> **Exercise goal**:
Would you reproduce all of the entries below, character for character?

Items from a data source
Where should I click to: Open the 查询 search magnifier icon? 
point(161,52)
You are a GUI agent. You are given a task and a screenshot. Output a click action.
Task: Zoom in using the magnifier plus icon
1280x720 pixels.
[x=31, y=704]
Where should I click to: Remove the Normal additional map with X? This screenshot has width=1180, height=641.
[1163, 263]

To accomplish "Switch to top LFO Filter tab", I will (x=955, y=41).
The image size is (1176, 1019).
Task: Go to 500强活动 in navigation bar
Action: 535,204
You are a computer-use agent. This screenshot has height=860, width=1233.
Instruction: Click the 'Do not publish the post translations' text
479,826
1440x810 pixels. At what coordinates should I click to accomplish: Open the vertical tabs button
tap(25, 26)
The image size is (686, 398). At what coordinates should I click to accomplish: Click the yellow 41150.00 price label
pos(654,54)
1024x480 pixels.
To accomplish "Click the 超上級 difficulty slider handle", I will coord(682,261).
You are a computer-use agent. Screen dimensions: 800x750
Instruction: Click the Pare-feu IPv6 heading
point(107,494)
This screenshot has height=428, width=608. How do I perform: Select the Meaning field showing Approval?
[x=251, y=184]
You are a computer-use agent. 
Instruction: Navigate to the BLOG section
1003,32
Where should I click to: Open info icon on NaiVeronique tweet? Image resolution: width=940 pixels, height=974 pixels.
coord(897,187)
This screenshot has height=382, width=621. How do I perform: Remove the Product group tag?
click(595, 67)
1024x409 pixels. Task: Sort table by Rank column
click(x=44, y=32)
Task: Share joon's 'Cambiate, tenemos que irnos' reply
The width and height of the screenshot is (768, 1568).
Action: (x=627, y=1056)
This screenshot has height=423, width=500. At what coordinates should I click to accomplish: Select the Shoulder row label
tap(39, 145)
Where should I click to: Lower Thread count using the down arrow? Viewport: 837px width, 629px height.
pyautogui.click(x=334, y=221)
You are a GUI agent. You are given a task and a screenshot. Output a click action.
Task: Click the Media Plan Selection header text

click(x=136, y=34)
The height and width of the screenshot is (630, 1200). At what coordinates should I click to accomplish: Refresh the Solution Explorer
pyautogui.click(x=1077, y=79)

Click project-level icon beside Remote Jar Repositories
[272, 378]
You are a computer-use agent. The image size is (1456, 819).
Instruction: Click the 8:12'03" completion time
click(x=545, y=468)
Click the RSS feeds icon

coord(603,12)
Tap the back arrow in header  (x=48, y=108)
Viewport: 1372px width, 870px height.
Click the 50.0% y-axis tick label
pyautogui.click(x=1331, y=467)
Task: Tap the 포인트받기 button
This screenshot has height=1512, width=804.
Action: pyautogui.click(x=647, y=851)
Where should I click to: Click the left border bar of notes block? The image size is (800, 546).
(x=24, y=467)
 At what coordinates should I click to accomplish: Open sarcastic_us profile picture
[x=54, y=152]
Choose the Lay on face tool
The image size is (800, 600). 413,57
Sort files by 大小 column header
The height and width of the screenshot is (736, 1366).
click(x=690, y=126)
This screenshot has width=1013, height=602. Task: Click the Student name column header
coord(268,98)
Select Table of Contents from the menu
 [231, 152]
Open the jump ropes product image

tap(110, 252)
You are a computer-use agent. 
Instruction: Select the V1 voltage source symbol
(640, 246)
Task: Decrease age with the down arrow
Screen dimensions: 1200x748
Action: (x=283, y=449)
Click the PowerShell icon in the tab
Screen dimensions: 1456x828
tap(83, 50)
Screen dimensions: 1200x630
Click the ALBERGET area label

> **Response box**:
Where should I click to: Open the 查询 search magnifier icon? 
point(161,52)
You are a GUI agent. You are given a task and a screenshot. Output a click action.
Task: Zoom in using the magnifier plus icon
1280x720 pixels.
[x=31, y=704]
Where should I click to: Remove the Normal additional map with X? This screenshot has width=1180, height=641.
[1163, 263]

To accomplish "Switch to top LFO Filter tab", I will (x=955, y=41).
The image size is (1176, 1019).
Task: Go to 500强活动 in navigation bar
Action: 535,204
You are a computer-use agent. This screenshot has height=860, width=1233.
Instruction: Click the 'Do not publish the post translations' text
479,826
1440x810 pixels. At what coordinates should I click to accomplish: Open the vertical tabs button
tap(25, 26)
The image size is (686, 398). At what coordinates should I click to accomplish: Click the yellow 41150.00 price label
pos(654,54)
1024x480 pixels.
To accomplish "Click the 超上級 difficulty slider handle", I will coord(682,261).
You are a computer-use agent. Screen dimensions: 800x750
Instruction: Click the Pare-feu IPv6 heading
point(107,494)
This screenshot has height=428, width=608. How do I perform: Select the Meaning field showing Approval?
[x=251, y=184]
You are a computer-use agent. 
Instruction: Navigate to the BLOG section
1003,32
Where should I click to: Open info icon on NaiVeronique tweet? Image resolution: width=940 pixels, height=974 pixels.
coord(897,187)
This screenshot has height=382, width=621. How do I perform: Remove the Product group tag?
click(595, 67)
1024x409 pixels. Task: Sort table by Rank column
click(x=44, y=32)
Task: Share joon's 'Cambiate, tenemos que irnos' reply
The width and height of the screenshot is (768, 1568).
Action: (x=627, y=1056)
This screenshot has height=423, width=500. At what coordinates should I click to accomplish: Select the Shoulder row label
tap(39, 145)
Where should I click to: Lower Thread count using the down arrow? Viewport: 837px width, 629px height.
pyautogui.click(x=334, y=221)
You are a GUI agent. You are given a task and a screenshot. Output a click action.
Task: Click the Media Plan Selection header text

click(x=136, y=34)
The height and width of the screenshot is (630, 1200). At what coordinates should I click to accomplish: Refresh the Solution Explorer
pyautogui.click(x=1077, y=79)

Click project-level icon beside Remote Jar Repositories
[272, 378]
You are a computer-use agent. The image size is (1456, 819).
Instruction: Click the 8:12'03" completion time
click(x=545, y=468)
Click the RSS feeds icon

coord(603,12)
Tap the back arrow in header  (x=48, y=108)
Viewport: 1372px width, 870px height.
Click the 50.0% y-axis tick label
pyautogui.click(x=1331, y=467)
Task: Tap the 포인트받기 button
This screenshot has height=1512, width=804.
Action: pyautogui.click(x=647, y=851)
Where should I click to: Click the left border bar of notes block? The image size is (800, 546).
(x=24, y=467)
 At what coordinates should I click to accomplish: Open sarcastic_us profile picture
[x=54, y=152]
Choose the Lay on face tool
The image size is (800, 600). 413,57
Sort files by 大小 column header
The height and width of the screenshot is (736, 1366).
click(x=690, y=126)
This screenshot has width=1013, height=602. Task: Click the Student name column header
coord(268,98)
Select Table of Contents from the menu
 [231, 152]
Open the jump ropes product image

tap(110, 252)
You are a computer-use agent. 
Instruction: Select the V1 voltage source symbol
(640, 246)
Task: Decrease age with the down arrow
Screen dimensions: 1200x748
Action: (x=283, y=449)
Click the PowerShell icon in the tab
Screen dimensions: 1456x828
tap(83, 50)
Screen dimensions: 1200x630
Click the ALBERGET area label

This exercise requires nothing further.